> _To do_:
a) Print everything in the passage on automation and jobs from "Unfortunately, at least" down to "Michael A. Osborne.", reproducing the wording verbatim.
b) Condense the paragraph of the passage on automation and jobs that begins "Fast food chains have, for example" into a brief bulleted list that retains its main facts.

> _Selection_:
▼
While robot armies are not yet taking over America's office jobs, automation has been popping up in ways that are visible to the public.

Fast food chains have, for example, been using kiosks instead of people to take orders and grocery chains have long been using cashier-free checkout as an option. Look a little deeper and you'll see factory jobs once held by people performed by actual robots and mechanical workers functioning alongside humans in Amazon fulfillment centers.

Automation and robots are becoming a reality that already has and will continue to displace human workers. Despite that, only 1 in 5 Americans expect that their jobs will become obsolete in the next 50 years, according to a 2016 Pew Research report.

Unfortunately, at least for workers hoping to avoid seeing their jobs become automated, more people should be worried. Nearly half (47%) of all jobs in the United States are at high risk of automation in the future, according to a 2013 report from Oxford researchers Carl Benedikt Frey and Michael A. Osborne.

That number may be high or it may be low. The reality is that technology exists to automate many jobs already and whether it will be implemented becomes a question of upfront cost versus long-term benefit.
▲
> _Data lines_:
▼
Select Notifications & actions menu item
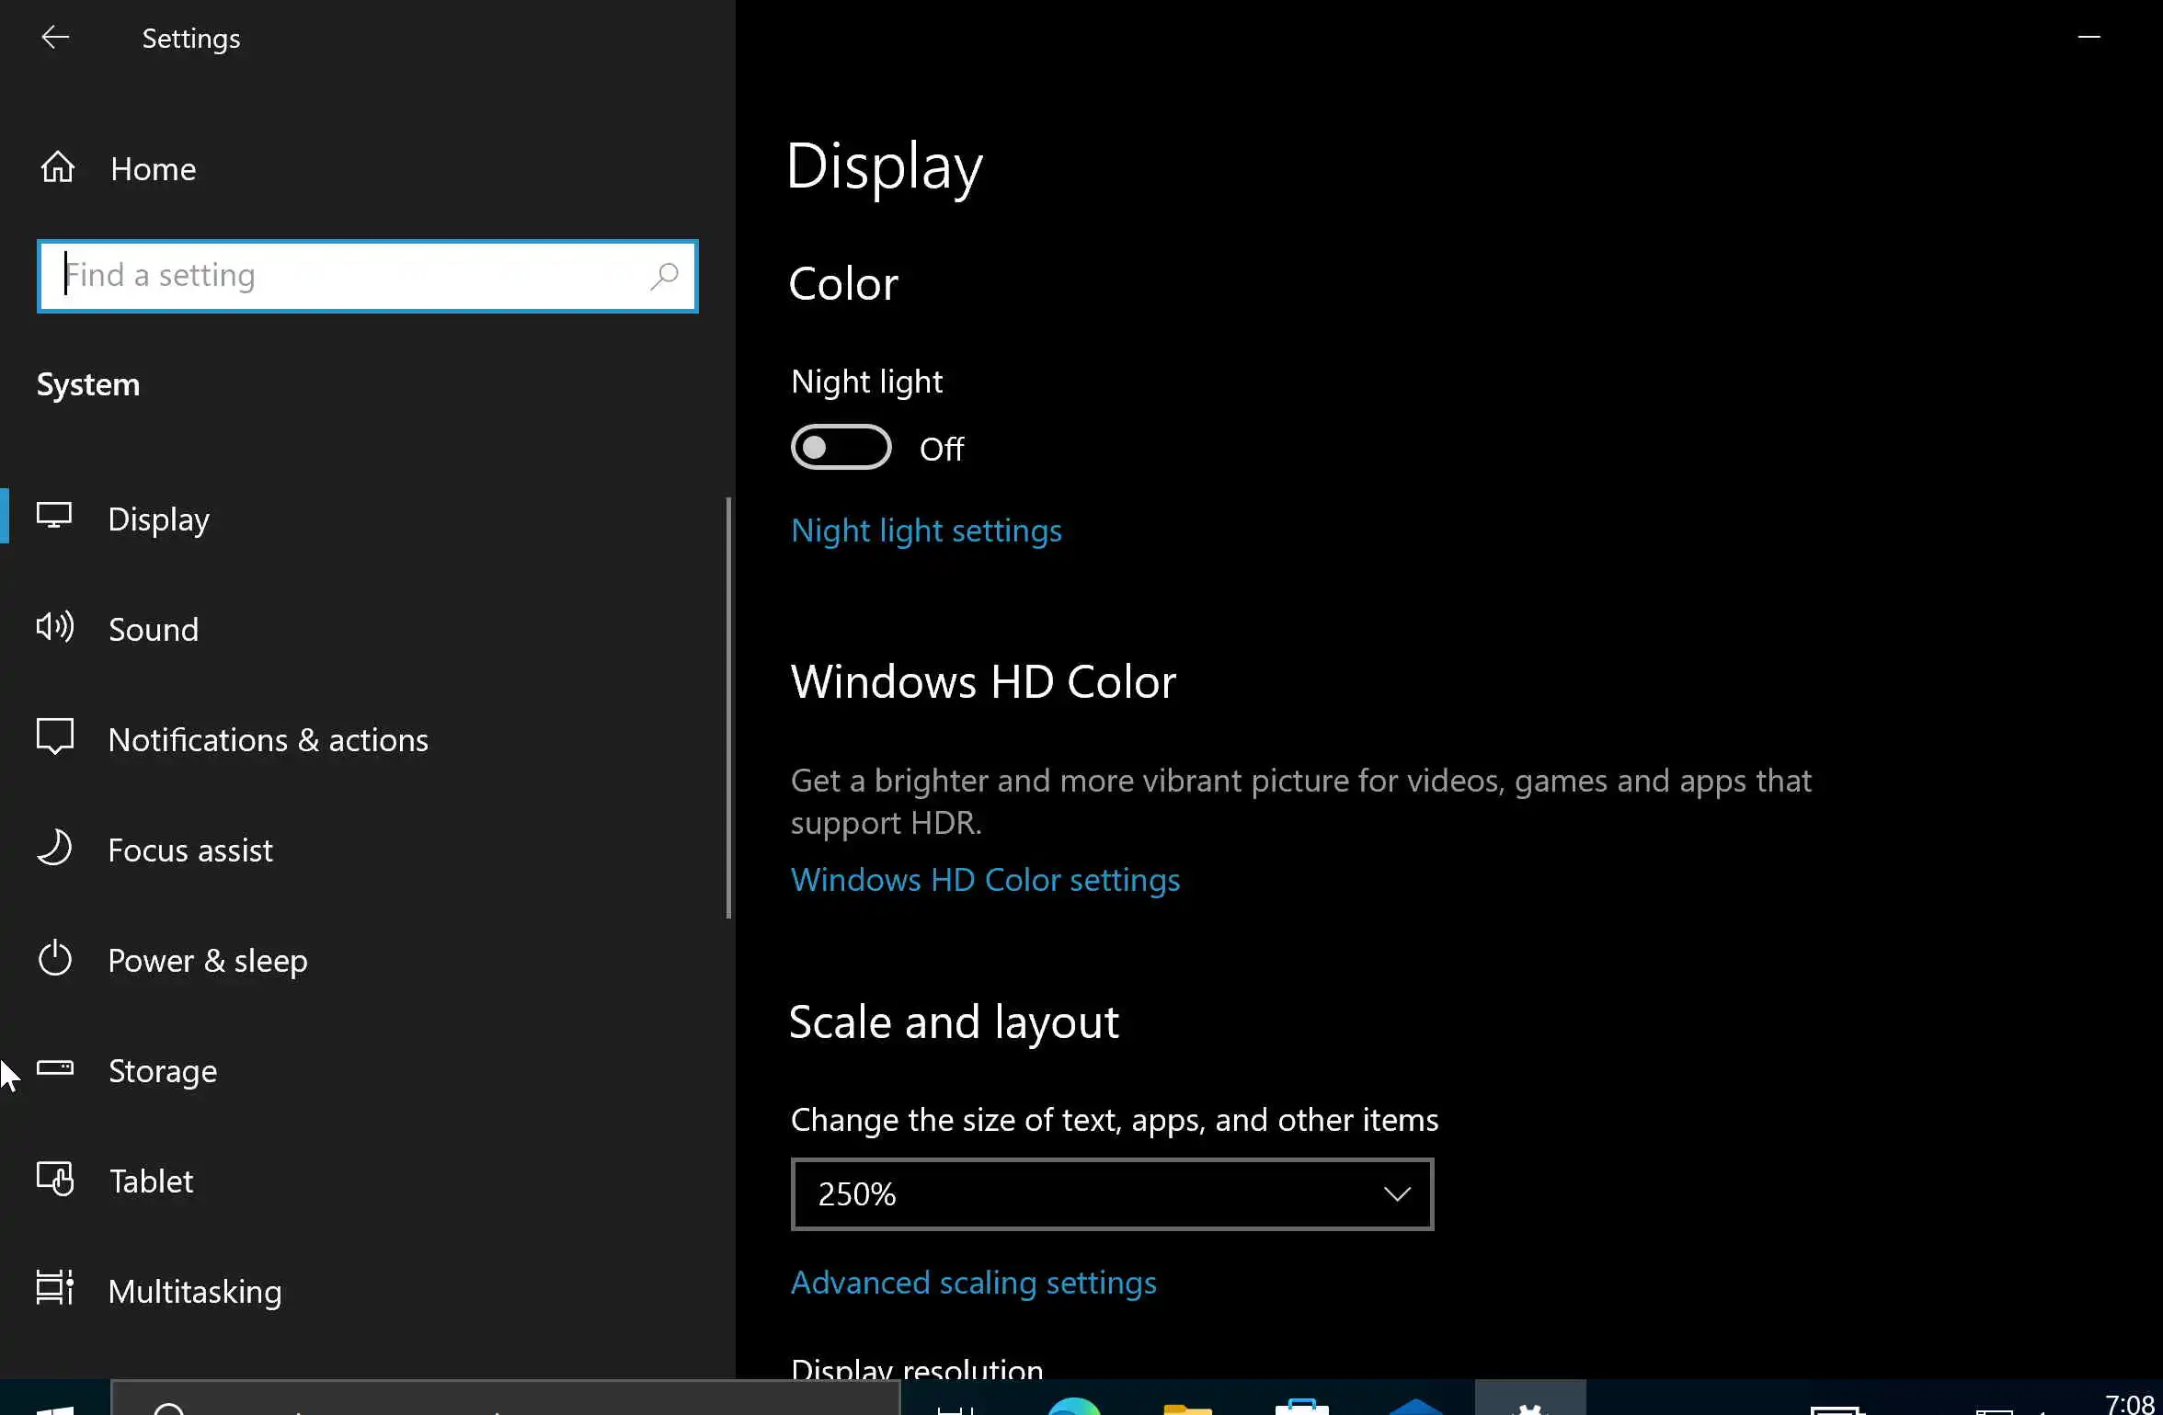268,740
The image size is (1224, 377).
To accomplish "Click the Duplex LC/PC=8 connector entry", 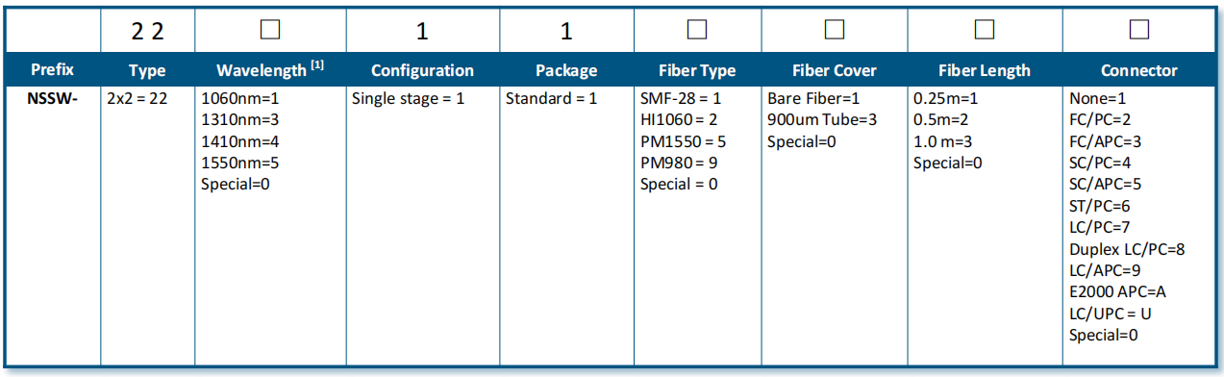I will click(x=1127, y=248).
▲
> _Answers to the problems_:
a)
Unfortunately, at least for workers hoping to avoid seeing their jobs become automated, more people should be worried. Nearly half (47%) of all jobs in the United States are at high risk of automation in the future, according to a 2013 report from Oxford researchers Carl Benedikt Frey and Michael A. Osborne.

b)
- Fast food chains use kiosks instead of people to take orders.
- Grocery chains have long offered cashier-free checkout.
- Robots now perform factory jobs once held by people.
- In Amazon fulfillment centers, mechanical workers operate alongside humans.